Though I haven’t been back for nearly thirty years, I can still vividly recall India’s smells and sounds. Last week, while moving house, I opened a dusty old box and memories of my year-long trip came pouring out in a pile of faded photographs. One exposes me with hippy beard and long hair, clutching a piece of tinsel and a plate of Christmas pudding: Christmas 1979, Uttar Pradesh. In another I’m bowling very badly against a group of Punjabi children screaming with laughter at my sporting ineptitude. India takes its cricket very seriously. If we win this game, there’ll be gnashing of teeth across the sub-continent.
Madras was on our original itinerary, but we were distracted by an unexpected encounter. Driving from the South with Jilly in our little Volkswagen campervan, we’d decided to visit Khana tiger reserve in Central India. Arriving at sunset we were just parking up in a jungle clearing when we heard a low rumble, then a deep booming voice called out “What, ho! English?” We peered through the undergrowth; lumbering towards us was an enormous elephant and perched on top was an impossibly tall man who looked and sounded just like David Niven. “I say, you must be on your way to the Queen Elizabeth Cup – would you care for a gin and tonic?”
So began our friendship with the extraordinary Bob Wright, a man who managed to preserve the spirit of the British Raj throughout his life. He was a kind of stereotypical Englishman abroad; he’d stayed in the country after partition, and had established a little tourist camp (appropriately called Kipling Camp) in India’s most important tiger reserve. “Never heard of the Queen Elizabeth?” he roared at us, “It’s in Calcutta, the most important horserace in India; everyone will be there, you simply have to go”. Several gin and tonics later, we made a pact. We’d go to the race if he came with us in our van.

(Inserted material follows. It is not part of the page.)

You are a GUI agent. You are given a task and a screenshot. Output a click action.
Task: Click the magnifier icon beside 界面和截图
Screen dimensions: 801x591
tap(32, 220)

“You’re on,” he cried. And we promptly forgot all about it.
At dawn the following morning there was a tap on the van door. There was Bob’s diminutive manservant Nubi, and behind him were lined up more than a dozen suitcases and bedding rolls. Bob was bringing his entire entourage.
Calcutta was 1300 miles away, along a dirt track optimistically named National Highway 7. We didn’t drive along it, we bounced; for six whole days. Weighed down by Bob’s huge frame, luggage and servant, our suspension trawled through the dust and potholes. Swerving to avoid brightly coloured lorries and buses, trying not to hit ox carts, we grew to ignore the cries from the back as Nubi, sitting on the bedding rolls, kept bouncing up and hitting the ceiling. Every few hundred miles or so there’d be a smart government sign: “Roads Define The Culture of a Nation”. Quite.
At nightfall, Bob would instruct us to drive into centre of the nearest village where he’d boom out of the window, “Where’s the inspection bungalow?” Whereupon a mob of children would lead us to the only stone house, built by the British for their touring magistrates. An ancient manager would open the shutters, dust down the bedrooms, prepare us a meal and find a punka-walla to operate the human powered fans. All for about twenty pence. It was as if the British had never left; we’d gone back fifty years and were living a scene from Jewel In The Crown.
Now I doubt our English cricketers are getting service like that, however grand their Chennai hotel.
* Of course, this was written before England performed its customary eleventh hour collapse. I guess I shouldn't have mentioned the possibility of winning. Or touched wood, or something.